A study recently published in Scientific Reports discovered that 65% of Lyme disease patients irrespective of their disease stage respond to several microbes. As a consequence, the authors have demonstrated that microbial infections in individuals suffering from Lyme disease do not follow the “one microbe, one disease” status-quo. Moreover, the probability that Lyme disease patients would respond to multiple microbes associated with the tick-borne disease is an astounding 85 %.
Researchers have observed a remarkable 65% Lyme disease (LD) patients at different disease stages, respond to various microbes signifying that microbial infections in LD patients do not follow the “one microbe, one disease” Germ Theory. Furthermore, the authors have indicated a novel Borrelia biomarker, “Borrelia persistent form,” that can enhance the sensitivity of any existing LD diagnostic tests. Using the Centers for Disease Control and Prevention (CDC) recommended two-tier method, Garg et al., show that 72% of individuals (i.e., 3 / 4 individuals) classified “negative” by the CDC two-tier LD test, were positive for ‘Borrelia persistent form’ and other microbes such as Babesia, Bartonella, and Ehrlichia. Co-infections transmitted by the ticks to humans are common and documented in multiple countries like Australia, Germany, the Netherlands, Sweden, the UK, and the US to mention the least. However, the research by Garg et al. argues that prolonged exposure to tick transmitted microbes weakens the human immune system increasing the host’s vulnerability to other common microbes’ labelled “non-tick-borne opportunistic microbes,” such as Chlamydia, Mycoplasma, Epstein-Barr virus and many more.
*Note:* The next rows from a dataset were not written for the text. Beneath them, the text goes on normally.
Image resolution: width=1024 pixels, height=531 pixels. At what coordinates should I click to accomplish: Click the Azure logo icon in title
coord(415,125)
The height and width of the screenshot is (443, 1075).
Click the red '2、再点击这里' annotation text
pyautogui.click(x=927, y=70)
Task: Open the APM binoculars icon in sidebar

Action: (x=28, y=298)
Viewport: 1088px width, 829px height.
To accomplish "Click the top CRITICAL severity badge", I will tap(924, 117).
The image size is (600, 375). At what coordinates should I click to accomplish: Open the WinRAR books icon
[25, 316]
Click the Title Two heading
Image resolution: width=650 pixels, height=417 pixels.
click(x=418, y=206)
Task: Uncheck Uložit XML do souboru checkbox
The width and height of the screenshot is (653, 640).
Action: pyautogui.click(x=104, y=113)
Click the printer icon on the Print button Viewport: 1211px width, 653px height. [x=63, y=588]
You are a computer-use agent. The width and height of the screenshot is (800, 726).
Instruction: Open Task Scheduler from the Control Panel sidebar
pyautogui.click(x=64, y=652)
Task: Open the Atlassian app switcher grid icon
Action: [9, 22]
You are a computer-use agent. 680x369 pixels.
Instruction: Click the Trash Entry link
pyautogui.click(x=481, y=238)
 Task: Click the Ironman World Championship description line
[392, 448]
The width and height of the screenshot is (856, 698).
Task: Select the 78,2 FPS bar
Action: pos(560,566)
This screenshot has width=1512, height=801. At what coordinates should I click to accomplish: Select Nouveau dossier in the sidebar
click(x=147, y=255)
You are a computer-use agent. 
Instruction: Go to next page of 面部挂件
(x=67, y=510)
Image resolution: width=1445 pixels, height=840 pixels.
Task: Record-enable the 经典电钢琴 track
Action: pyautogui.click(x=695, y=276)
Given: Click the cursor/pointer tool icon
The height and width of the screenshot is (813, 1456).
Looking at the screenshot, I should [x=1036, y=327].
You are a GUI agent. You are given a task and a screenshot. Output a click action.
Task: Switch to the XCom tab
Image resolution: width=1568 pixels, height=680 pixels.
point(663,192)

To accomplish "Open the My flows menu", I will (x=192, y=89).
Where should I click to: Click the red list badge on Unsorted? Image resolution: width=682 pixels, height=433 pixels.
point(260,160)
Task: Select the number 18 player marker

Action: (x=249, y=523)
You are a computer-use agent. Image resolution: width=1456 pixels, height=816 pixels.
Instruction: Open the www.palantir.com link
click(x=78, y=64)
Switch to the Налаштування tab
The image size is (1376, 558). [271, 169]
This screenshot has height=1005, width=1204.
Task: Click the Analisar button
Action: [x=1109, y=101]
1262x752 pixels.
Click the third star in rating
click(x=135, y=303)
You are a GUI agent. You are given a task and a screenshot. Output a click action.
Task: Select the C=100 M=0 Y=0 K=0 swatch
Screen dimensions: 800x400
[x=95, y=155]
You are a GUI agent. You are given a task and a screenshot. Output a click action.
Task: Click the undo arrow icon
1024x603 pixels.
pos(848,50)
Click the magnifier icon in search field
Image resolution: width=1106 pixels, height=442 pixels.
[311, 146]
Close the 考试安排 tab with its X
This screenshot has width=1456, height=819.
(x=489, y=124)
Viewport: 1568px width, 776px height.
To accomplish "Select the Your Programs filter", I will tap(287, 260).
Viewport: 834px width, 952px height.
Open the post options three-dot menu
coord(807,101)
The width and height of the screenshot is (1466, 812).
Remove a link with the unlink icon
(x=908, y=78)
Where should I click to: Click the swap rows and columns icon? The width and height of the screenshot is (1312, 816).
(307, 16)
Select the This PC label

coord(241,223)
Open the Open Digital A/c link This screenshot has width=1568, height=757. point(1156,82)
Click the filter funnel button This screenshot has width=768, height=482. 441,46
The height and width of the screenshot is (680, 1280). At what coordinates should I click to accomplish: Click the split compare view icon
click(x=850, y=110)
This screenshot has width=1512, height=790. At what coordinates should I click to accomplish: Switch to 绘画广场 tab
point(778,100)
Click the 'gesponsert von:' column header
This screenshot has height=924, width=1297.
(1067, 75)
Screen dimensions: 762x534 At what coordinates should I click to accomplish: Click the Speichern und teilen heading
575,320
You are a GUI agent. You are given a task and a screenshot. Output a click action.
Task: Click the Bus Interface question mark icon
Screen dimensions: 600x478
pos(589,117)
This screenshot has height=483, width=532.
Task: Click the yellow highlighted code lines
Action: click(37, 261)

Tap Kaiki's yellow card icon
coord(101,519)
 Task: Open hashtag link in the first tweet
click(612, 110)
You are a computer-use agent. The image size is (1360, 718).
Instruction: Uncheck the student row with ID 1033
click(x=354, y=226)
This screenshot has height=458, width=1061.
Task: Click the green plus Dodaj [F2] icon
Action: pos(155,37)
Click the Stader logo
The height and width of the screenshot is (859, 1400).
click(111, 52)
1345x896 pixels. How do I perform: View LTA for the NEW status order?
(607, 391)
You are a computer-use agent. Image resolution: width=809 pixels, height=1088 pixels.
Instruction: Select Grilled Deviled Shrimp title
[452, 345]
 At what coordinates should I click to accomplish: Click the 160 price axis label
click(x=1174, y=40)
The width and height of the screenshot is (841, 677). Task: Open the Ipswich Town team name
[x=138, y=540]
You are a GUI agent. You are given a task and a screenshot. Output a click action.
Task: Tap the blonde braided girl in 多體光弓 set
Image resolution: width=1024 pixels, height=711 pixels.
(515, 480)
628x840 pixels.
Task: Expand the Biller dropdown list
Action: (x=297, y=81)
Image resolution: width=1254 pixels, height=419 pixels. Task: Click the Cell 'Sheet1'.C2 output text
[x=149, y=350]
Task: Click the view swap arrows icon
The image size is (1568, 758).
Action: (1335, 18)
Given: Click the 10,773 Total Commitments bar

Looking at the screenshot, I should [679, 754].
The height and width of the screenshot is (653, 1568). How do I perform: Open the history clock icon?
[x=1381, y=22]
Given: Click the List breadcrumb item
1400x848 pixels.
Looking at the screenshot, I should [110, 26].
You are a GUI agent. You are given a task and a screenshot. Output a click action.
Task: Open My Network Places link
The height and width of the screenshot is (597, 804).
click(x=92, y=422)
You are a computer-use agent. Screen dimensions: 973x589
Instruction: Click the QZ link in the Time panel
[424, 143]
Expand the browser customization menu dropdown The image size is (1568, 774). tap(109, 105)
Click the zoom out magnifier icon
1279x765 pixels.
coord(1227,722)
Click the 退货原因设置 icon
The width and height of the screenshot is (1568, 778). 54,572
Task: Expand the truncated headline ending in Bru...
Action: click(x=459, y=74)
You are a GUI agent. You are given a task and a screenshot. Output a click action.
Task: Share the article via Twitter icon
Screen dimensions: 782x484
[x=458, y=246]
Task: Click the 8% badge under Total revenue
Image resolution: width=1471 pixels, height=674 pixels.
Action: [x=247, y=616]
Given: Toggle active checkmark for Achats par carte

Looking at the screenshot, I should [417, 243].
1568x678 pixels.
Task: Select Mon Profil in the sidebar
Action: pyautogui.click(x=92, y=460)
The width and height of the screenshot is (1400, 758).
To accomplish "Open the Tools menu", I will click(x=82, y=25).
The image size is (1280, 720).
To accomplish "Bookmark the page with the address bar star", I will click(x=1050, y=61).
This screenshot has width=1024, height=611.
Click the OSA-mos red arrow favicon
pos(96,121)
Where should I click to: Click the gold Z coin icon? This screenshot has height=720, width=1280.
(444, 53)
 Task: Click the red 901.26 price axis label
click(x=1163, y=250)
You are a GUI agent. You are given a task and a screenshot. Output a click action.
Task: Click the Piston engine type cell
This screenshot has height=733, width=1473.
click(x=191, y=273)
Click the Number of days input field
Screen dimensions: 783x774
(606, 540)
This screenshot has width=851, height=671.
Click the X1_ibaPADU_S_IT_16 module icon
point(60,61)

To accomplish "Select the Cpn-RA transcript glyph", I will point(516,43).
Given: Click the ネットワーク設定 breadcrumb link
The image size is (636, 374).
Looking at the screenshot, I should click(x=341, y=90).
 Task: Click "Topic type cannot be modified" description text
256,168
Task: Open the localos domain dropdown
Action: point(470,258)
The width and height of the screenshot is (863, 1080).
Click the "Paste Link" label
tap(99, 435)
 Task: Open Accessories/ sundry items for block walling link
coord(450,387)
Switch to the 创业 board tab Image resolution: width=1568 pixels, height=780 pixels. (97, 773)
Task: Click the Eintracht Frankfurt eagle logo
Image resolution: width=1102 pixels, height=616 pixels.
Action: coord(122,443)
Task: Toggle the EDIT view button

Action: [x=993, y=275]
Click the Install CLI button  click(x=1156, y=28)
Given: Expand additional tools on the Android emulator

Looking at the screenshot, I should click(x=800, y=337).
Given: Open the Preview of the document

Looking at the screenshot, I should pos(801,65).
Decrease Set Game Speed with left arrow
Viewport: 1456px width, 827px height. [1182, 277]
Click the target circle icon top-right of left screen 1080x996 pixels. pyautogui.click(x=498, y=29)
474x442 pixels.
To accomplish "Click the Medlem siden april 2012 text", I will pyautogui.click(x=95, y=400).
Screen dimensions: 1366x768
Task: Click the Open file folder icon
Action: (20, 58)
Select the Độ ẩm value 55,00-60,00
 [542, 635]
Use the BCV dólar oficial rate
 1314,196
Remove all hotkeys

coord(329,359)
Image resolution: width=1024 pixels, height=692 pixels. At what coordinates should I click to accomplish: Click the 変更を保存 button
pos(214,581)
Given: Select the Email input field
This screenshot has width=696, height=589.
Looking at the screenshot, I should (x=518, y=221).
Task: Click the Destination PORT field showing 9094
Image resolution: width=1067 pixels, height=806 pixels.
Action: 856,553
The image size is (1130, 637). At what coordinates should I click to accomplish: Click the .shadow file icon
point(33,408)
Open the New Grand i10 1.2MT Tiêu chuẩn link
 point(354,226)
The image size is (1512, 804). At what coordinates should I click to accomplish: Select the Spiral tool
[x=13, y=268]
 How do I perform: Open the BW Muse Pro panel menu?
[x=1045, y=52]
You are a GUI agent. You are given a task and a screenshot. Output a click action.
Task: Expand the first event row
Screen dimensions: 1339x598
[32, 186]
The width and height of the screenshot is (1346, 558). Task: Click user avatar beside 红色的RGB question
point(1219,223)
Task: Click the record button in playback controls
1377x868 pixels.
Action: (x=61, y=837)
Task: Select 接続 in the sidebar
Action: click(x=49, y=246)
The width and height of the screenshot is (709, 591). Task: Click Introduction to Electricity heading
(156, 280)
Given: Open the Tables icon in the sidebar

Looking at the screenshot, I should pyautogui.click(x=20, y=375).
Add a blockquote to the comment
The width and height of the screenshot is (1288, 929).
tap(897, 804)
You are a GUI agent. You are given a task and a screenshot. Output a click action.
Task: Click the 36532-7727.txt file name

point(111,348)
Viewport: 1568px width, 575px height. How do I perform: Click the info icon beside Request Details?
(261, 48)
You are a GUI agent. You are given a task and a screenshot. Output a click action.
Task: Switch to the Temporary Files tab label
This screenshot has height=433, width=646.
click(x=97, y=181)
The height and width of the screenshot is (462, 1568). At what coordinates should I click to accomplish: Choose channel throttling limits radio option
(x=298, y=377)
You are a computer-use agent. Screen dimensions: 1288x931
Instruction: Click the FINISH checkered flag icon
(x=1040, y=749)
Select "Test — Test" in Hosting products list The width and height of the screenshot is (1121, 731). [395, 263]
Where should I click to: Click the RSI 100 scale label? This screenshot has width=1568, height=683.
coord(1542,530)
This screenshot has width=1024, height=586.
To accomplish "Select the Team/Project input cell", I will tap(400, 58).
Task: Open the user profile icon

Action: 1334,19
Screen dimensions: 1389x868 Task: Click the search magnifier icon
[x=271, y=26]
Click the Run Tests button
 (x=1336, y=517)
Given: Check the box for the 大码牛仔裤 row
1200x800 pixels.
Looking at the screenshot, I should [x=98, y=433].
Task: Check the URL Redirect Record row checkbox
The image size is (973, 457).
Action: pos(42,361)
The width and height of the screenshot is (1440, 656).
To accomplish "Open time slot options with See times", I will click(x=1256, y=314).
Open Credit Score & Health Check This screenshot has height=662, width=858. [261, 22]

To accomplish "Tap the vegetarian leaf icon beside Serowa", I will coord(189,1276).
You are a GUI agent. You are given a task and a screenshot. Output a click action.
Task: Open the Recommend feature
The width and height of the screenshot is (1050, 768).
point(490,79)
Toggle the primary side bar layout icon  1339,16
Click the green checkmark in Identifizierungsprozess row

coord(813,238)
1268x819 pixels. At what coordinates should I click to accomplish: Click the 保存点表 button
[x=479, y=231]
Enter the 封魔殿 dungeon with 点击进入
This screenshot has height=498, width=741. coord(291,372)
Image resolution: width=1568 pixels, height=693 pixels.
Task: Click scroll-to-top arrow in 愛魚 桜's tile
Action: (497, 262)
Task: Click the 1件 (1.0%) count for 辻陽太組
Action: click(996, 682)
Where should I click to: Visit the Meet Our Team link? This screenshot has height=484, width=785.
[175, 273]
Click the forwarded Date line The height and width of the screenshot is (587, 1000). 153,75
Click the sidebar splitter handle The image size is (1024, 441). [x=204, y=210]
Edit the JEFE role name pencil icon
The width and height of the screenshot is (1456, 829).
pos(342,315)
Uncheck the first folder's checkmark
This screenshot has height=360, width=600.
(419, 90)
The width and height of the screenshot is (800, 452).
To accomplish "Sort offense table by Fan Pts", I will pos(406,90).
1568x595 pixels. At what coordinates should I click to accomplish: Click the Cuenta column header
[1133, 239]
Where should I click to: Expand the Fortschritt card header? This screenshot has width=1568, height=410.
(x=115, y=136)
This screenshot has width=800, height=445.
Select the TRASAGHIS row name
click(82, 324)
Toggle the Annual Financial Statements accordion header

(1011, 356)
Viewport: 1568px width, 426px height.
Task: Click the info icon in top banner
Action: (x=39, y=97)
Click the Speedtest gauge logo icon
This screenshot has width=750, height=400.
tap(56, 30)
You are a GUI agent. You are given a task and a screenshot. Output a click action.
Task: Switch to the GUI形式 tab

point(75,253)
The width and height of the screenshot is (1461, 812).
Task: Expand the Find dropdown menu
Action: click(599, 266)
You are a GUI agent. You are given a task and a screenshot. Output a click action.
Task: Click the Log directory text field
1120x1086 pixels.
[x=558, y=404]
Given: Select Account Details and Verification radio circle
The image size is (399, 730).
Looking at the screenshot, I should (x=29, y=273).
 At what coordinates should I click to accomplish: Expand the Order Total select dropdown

Infected ticks are global challenge
For the first time, Garg et al. establish an astounding 85% probability for multiple microbial infections in LD patients that include tick-borne pathogens and non-tick-borne opportunistic microbes. Dr. Leona Gilbert with her doctoral student and first author Kunal Garg from University of Jyväskylä has demonstrated the need to reform clinical practice and health care policies for diagnosing tick-borne diseases (TBDs). Screening for various microbes would decrease the rate of misdiagnosed or undiagnosed cases, increase the health-related quality of life for the patients, and may ultimately drive clinical research to discover a treatment for TBD and not just for LD. The authors understand that their research results may seem controversial. However, in the best interest of global public health and to curb the growing epidemic of TBD, it is essential that clinicians, patients, and scientists in general learn and identify TBD as multiple microbial in nature.
Less costs better life
TBD are vector-borne diseases transmitted by infected ticks. They are a global health challenge, as a predicted 35% of the world’s population will be infected by 2050. Ticks are susceptible to multiple infections and can co-transmit several of these infections to their host. LD is the most prevalent TBD caused by the bacterial spirochete Borrelia. In the United States alone, 83% of all commercial TBD diagnostic tests are LD focused in spite of the known possibility of infection by more than one pathogenic agent. Consequently, it takes over 11 different visits, 11 different doctors, and 11 different tests to get a proper diagnosis and this amplifies the financial burden on the patients and ultimately the society. Despite TBD outbreak and progress in research efforts to understand TBD over the past 20 years, diagnostics tools have remained unchanged.